What is being asked:
Would you please output the lines of the data below from the one containing "Click info icon" to the end, exactly and with nothing added?

════════════════════

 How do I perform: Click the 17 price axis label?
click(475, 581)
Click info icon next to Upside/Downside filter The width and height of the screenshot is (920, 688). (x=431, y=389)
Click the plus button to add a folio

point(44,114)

════════════════════

Answer to the problem:
Click info icon next to Upside/Downside filter The width and height of the screenshot is (920, 688). (x=431, y=389)
Click the plus button to add a folio

point(44,114)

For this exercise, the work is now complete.